Lower rates are bound to have an effect on an already hot Montreal
housing market, said John Kenward, spokesman for the Canadian Homebuilders
Association.
"People do the calculations and see how little the cost of
borrowing is. It's a tremendous incentive, especially in a city
where people have already given strong indication that they are
going to get into the market," Kenward said.
A tight resale market means that more buyers will be drawn into
the new-home market. "It's a symbiotic relationship,"
he said.
Low Returns
The flipside of the Bank of Canada move is that the rate of interest
paid by financial institutions for deposits is about to find a new
bottom. Even before the latest cut, they were paying as little as
1.25 per cent for one-year guaranteed investment certificates. That's
down about three percentage points from a year ago.
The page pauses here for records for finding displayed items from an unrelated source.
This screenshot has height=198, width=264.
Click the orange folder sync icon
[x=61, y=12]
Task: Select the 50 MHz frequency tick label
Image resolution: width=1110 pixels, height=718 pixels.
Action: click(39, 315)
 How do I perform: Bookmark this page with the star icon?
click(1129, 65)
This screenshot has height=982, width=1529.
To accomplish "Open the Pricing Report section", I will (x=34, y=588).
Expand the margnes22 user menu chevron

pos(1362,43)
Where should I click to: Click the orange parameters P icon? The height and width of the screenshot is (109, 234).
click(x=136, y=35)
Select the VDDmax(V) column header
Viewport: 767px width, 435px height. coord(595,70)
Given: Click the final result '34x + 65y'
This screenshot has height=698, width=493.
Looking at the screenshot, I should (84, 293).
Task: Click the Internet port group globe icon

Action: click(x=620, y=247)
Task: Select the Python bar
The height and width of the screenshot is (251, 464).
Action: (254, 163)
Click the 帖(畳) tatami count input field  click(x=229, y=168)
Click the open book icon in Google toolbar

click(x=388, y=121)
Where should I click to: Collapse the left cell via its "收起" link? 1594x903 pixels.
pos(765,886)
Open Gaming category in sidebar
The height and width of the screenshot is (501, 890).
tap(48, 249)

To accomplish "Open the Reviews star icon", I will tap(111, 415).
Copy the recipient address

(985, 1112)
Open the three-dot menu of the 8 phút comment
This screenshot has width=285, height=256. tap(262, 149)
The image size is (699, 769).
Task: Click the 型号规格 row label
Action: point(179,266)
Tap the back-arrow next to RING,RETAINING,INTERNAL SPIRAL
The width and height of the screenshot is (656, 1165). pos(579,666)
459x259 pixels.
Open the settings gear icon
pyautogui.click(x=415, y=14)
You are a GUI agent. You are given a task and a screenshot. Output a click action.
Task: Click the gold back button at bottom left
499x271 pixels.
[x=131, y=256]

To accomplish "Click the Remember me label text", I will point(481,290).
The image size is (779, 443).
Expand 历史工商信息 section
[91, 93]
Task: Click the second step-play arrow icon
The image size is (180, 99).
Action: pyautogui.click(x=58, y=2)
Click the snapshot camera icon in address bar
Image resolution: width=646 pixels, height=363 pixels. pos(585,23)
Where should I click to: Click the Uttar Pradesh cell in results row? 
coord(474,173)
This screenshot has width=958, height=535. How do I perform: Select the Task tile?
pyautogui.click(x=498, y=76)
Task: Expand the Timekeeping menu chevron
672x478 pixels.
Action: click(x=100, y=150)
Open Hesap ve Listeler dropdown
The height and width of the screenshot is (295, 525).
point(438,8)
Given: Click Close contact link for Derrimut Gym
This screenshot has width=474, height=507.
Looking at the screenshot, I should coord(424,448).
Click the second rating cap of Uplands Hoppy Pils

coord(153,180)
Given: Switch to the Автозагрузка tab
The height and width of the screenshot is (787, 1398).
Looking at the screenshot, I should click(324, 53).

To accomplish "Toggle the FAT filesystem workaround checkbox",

"While the borrowers are having a field day, people trying
to get income from portfolios are facing a huge challenge. A lot
of people went short (for guaranteed deposits), hoping for a turnaround
in interest rates that hasn't come yet. Now they're sitting on a
pool of money they really don't know what to do with, " said
Adrian Mastracci, president of KCM Wealth Management Inc.
in Vancouver.
While the Bank of Canada sounded cautiously upbeat in announcing
the latest rate cut, it warned there is still uncertainty in the
economy.
That suggests the bank may trim rates once more this winter but
only if weak economic figures are reported between now and its next
rate-setting meeting March 5, analysts said.
Since last January when the overnight rate was 5.75 per cent, the
central bank has reduced short-term rates by 3.75 per cent in total.